◆ Page extract ◆
# Sec, Cosec and Cot

### Summary

• Secant (sec) is the reciprocal of cosine (cos):

$sec\theta \quad =\quad \frac { hypotenuse }{ adjacent } \quad =\quad \frac { 1 }{ cos\theta }$

• Cosecant (cosec) is the reciprocal of sin:

$cosec\theta \quad =\quad \frac { hypotenuse }{ opposite } \quad =\quad \frac { 1 }{ sin\theta }$

• Cotangent (cot) is the reciprocal of tan:

$cot\theta \quad =\quad \frac { adjacent }{ opposite } \quad =\quad \frac { 1 }{ tan\theta }$

Recall, in case of a right angle triangle if we are given one length and one angle and we have to find a missing length or if we need to find a missing angle when two lengths are given we use SOH/CAH/TOA where:

SOH is  $sin\theta \quad =\quad \frac { opposite }{ hypotenuse }$  shown in Fig 2

CAH is  $cos\theta \quad =\quad \frac { adjacent }{ hypotenuse }$  shown in Fig 3

TOA is  $tan\theta \quad =\quad \frac { opposite }{ adjacent }$  applies to both Fig 2 & Fig 3

However, there are more trigonometric functions i.e

$cosec\theta \quad =\quad \frac { hypotenuse }{ opposite } \quad =\quad \frac { 1 }{ sin\theta }$

$sec\theta \quad =\quad \frac { hypotenuse }{ adjacent } \quad =\quad \frac { 1 }{ cos\theta }$

$cot\theta \quad =\quad \frac { adjacent }{ opposite } \quad =\quad \frac { 1 }{ tan\theta }$

Note: Remember that  $cosec\theta$  is not the inverse of  $sin\theta$  and cannot be written as  ${ sin }^{ -1 }\theta$.  This also applies to  $sec\theta$  and  $cot\theta$.

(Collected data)
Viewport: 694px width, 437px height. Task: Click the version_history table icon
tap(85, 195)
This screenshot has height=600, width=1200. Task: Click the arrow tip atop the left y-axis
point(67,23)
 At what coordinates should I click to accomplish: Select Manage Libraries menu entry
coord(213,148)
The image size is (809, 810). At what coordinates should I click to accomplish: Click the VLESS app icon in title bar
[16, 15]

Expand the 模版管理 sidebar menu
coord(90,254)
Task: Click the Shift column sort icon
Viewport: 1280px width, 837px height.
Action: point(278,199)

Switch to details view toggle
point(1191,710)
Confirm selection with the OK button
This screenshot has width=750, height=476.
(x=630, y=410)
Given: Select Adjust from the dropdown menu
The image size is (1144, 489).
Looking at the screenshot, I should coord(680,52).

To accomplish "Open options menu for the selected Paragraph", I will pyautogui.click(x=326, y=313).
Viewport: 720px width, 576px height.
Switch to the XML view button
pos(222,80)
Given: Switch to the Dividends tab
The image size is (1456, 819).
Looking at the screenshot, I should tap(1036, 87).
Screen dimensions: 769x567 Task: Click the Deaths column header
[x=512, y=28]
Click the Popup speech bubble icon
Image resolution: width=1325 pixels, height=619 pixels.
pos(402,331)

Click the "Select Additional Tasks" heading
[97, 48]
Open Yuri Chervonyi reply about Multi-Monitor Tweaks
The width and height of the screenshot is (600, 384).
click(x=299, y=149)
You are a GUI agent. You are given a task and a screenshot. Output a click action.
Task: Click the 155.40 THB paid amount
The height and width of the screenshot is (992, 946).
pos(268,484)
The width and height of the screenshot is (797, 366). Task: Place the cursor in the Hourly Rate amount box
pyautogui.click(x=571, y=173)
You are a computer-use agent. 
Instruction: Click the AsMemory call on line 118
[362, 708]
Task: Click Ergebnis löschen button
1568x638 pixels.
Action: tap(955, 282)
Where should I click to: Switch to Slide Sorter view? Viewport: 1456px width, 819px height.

◆ Request ◆
From the page on sec, cosec and cot, quote word for word the passage that opens with "Note: Remember that  $cosec\theta$  is" and ends after "to  $sec\theta$  and  $cot\theta$.".

◆ Expected answer ◆
Note: Remember that  $cosec\theta$  is not the inverse of  $sin\theta$  and cannot be written as  ${ sin }^{ -1 }\theta$.  This also applies to  $sec\theta$  and  $cot\theta$.